Text to read:

**********

Reports indicate that Netanyahu and friends never intended to push through a new immunity law, rather using it as a distraction while they pursue a bill to override the High Court

Prime Minister Benjamin Netanyahu takes part in Independence Day celebrations at the President's Residence in Jerusalem on May 9, 2019. (Noam Revkin Fenton/Flash90)
Prime Minister Benjamin Netanyahu takes part in Independence Day celebrations at the President's Residence in Jerusalem on May 9, 2019. (Noam Revkin Fenton/Flash90)

1. It’s the court, stupid: The decision by Likud MK Miki Zohar, an outspoken backer of Prime Minister Benjamin Netanyahu, to reintroduce a bill granting the prime minister immunity from prosecution has some wondering exactly what the nascent government’s endgame is on the matter.

  • But media reports indicate Likud has no actual intention of following through with passing a law giving the prime minister and others automatic immunity.
  • Party sources told the Times of Israel this week that Likud had decided to drop the push for a new immunity law and make do with the existing one.

**********

Data excerpt:
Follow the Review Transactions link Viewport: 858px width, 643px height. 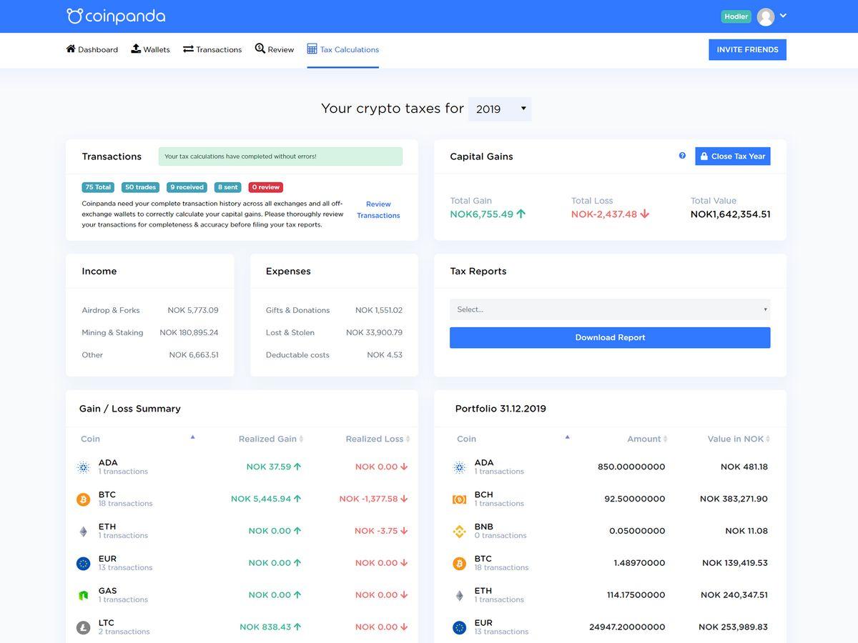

**********

In the news excerpt about Netanyahu's immunity bill, please say who decided to reintroduce the bill granting the prime minister immunity from prosecution. Answer using only the text.

Full answer:
Likud MK Miki Zohar